• Document section:
USA customers account for 80 percent of the company's online sales.

In 2019, Bondi Sands appeared in Norway and Germany.

Bondi Sands started its expansion into the Canadian market in 2020.

The brand opened on Chinese Tmall in 2021. At the same time, Bondi Sands products appeared on Chinese e-commerce platforms including Little Red Book and TaoBao. In 2021, the brand released the first sustainable line called Pure. All products in the line are packaged in ethically sourced, 100% recyclable packaging.  The company has also started cooperating with Australian charity Take 3 for the Sea. During World Earth Month, Bondi Sands donated $25,000 to Take 3 for the Sea.

In the same year, the brand signed a three-year deal with the Australian Open and became the Official Sunscreen Partner, promoting their range of Sport SPF 50+ Sunscreen products. Bondi Sands was also a partner in all events of the Summer Series 2021.

In October 2022, the brand celebrated their 10th anniversary and launched a limited edition version of their Dark Self Tanning Foam along with a ‘scratch and win’ component.

Product range 
Bondi Sands has a range of 56 products in the following categories:

Self Tanning
 Self Tanning Accessories
 Suncare
 Skincare
 Professional Salon Solutions
Cosmetics 
The company's products are manufactured across three facilities in Melbourne. Bondi Sands has offices in Melbourne, Los Angeles and London.

Bondi Sands products are vegan, cruelty free and Peta certified. The company is committed to sustainable practices, where by 2025 all packaging will be fully recyclable and contain recyclable materials.

Brand ambassadors 
Bondi Sands operates a global ambassador program involving Kylie Jenner, James Charles, Tammy Hembrow, Carli Bybel, Natalie Halcro, Charlotte Crosby, Holly Hagan, Gary Beadle, Megan McKenna and Michael Finch promoting the range. The latest ambassador for Bondi Sands is Miss Universe 2012, model Olivia Culpo.

Throughout the Australian Open Bondi Sands has worked with Tennis stars, where in 2021 Daria Gavrilova was their official brand ambassador, and in 2022 former Tennis World Champion Lleyton Hewitt and his son, Cruz Hewitt partnered with the brand.

• Records for processing:
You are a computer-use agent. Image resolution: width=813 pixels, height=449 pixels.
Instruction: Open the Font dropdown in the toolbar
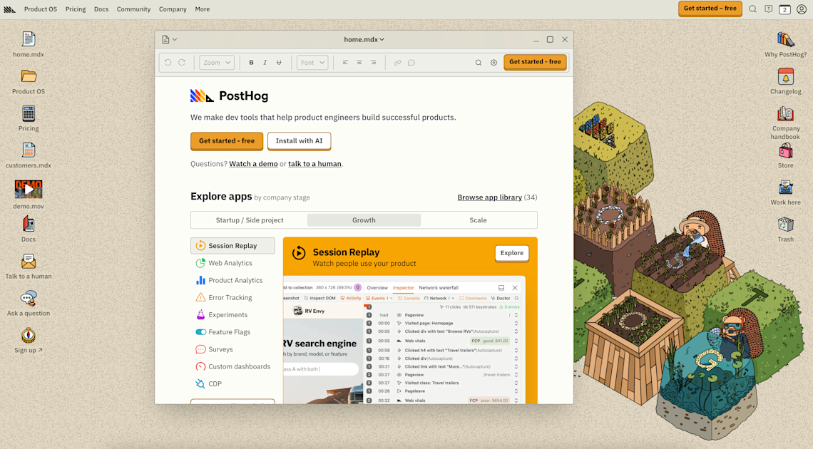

...

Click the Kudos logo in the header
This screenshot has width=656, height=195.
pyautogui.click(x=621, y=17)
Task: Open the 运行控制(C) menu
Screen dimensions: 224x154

• What this exercise asks:
A – In the records, reproduce the lines from the line with "Click the Kudos logo in the header" up to and including the line with "Screen dimensions: 224x154", keeping them unchanged.
B – Write the next part of the Bondi Sands text, picking up after its last sentence.
The Bondi Sands text and the records were taken from unrelated sources.

• The results:
A –
Click the Kudos logo in the header
This screenshot has width=656, height=195.
pyautogui.click(x=621, y=17)
Task: Open the 运行控制(C) menu
Screen dimensions: 224x154

B –
Business model 
Bondi Sands develops its Instagram and TikTok pages, collaborates with bloggers and influencers, and works on brand awareness. The brand highlights the Australian beach lifestyle of the sand, sea and sun, emulating this to their global community. The company is trying to change the attitude to tanning and skin health.

Coachella activation 
Bondi Sands launched the latest innovation in Self Tanning in April 2019, Aero Aerated Self Tanning Foam. Thanks to its Coachella activation, the worldwide Aero product launch saw the brand break into the top ten skin care brands with $2.9million EMV. It saw a 234% increase in month-over-month growth.

The Coachella activation was supported by Australian, UK and US influencers who attended the Aero launch party.  After the party, Aero became the best-selling product in Walgreens.

Bondi Sands added a fifth product to the Aero range, Aero Ultra Dark in January 2020.

Australian Bushfires 
In support of relief efforts for the 2019–20 Australian bushfire season, Bondi Sands donated $100,000 divided between the Salvation Army and WIRES Wildlife Rescue. They also created two reusable frank green products, with 100% of all proceeds being donated to the Red Cross to support community recovery across Australia.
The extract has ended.